4. Processing of cases and decisions

The Joint Committee is a tripartite body established under the Ministry of Labour, Employment and the Social and Solidarity Economy. It is composed of eight members representing the insured persons, employers, the Social Security Medical Board, the ministry responsible for health, the ministry responsible for labour and employment, and ADEM.

The meetings of the Joint Committee are held in principle every 3 weeks. They are not public.

i.    Processing and assessment of the admissibility of the referral

Following receipt of the referral and the opinion of the competent occupational physician, the secretariat of the Joint Committee proceeds to open the case with the Joint Committee and to verify the admissibility of the case of the person concerned. Where appropriate, a letter is sent to the person concerned and to their employer.

Both are invited to complete a questionnaire concerning the employment relationship and to state their position with regard to an internal professional redeployment.

Important: It is important to indicate precisely the working time in hours per week as stated in the employment contract at the time of referral to the Joint Committee!

Employers with at least 25 employees are legally obliged to carry out the internal professional redeployment of their employees. However, the employer may request to be exempted from this obligation in 2 cases:

  • If they provide proof that they employ the legally defined quota of employees with disabilities (employees in professional redeployment are assimilated to the latter for the purpose of calculating the quota) at the time of referral;
  • If the employer can demonstrate that an internal professional redeployment would cause them serious prejudice.

#### Exercise set
1. Please list the parties that the passage on the Joint Committee says are represented among its eight members.
2. Copy out the part of the passage on the Joint Committee between "Following receipt of" and "to their employer.", inclusive.
The lines that follow have nothing to do with the tasks.

#### Data section
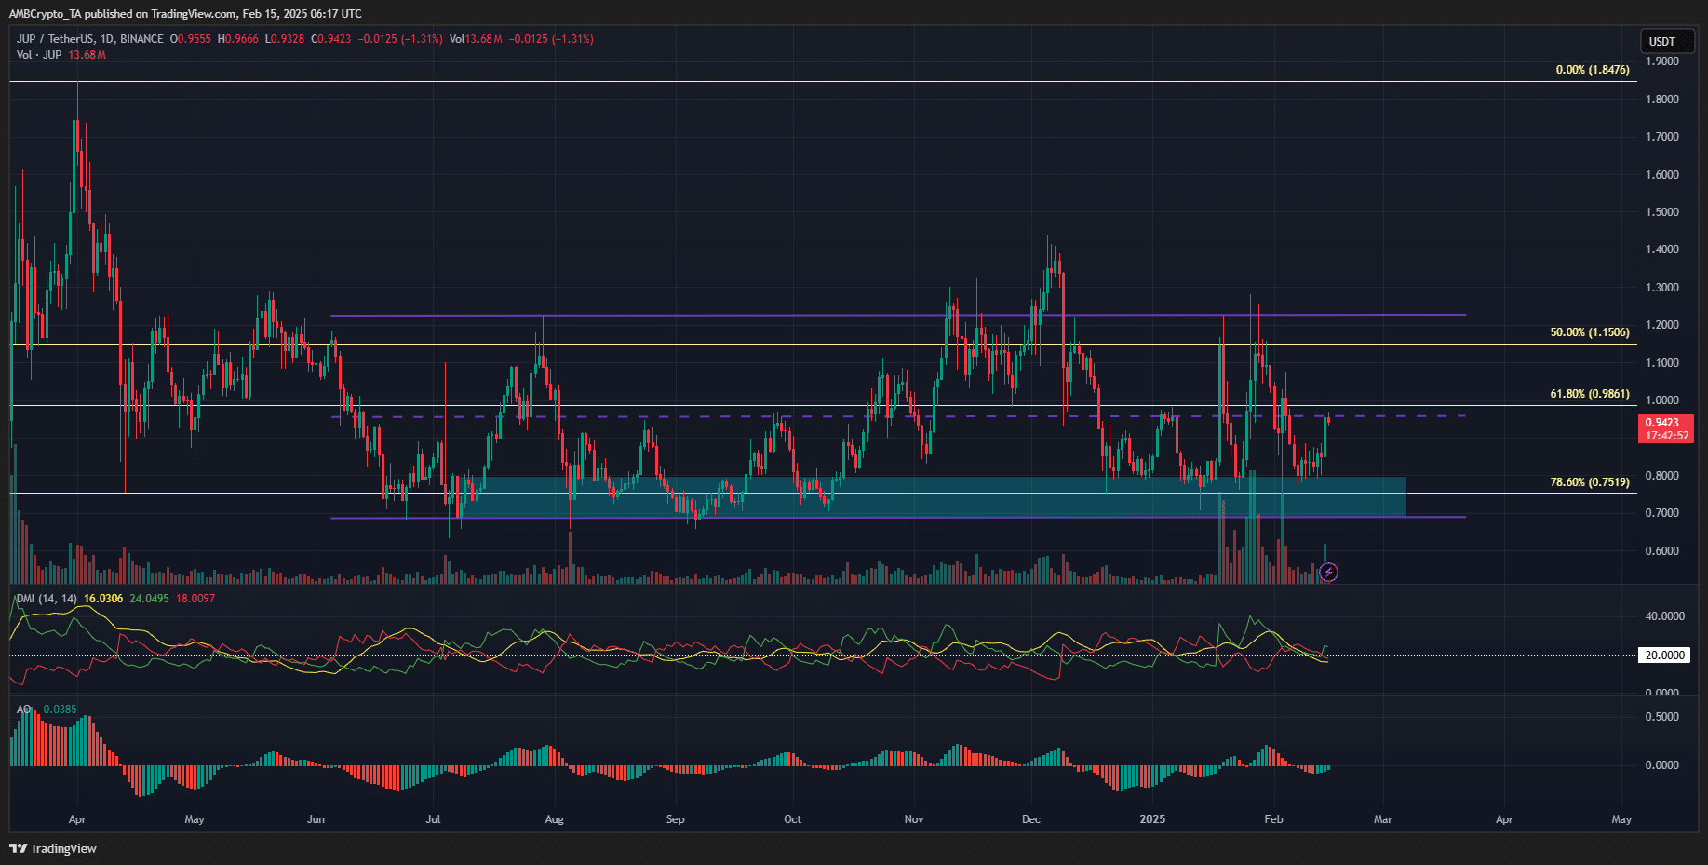The height and width of the screenshot is (865, 1708).
Task: Select the 0.00% (1.8476) Fibonacci label
Action: pyautogui.click(x=1592, y=70)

#### Responses
1.
- Insured persons
- Employers
- The Social Security Medical Board
- The ministry responsible for health
- The ministry responsible for labour and employment
- ADEM

2.
Following receipt of the referral and the opinion of the competent occupational physician, the secretariat of the Joint Committee proceeds to open the case with the Joint Committee and to verify the admissibility of the case of the person concerned. Where appropriate, a letter is sent to the person concerned and to their employer.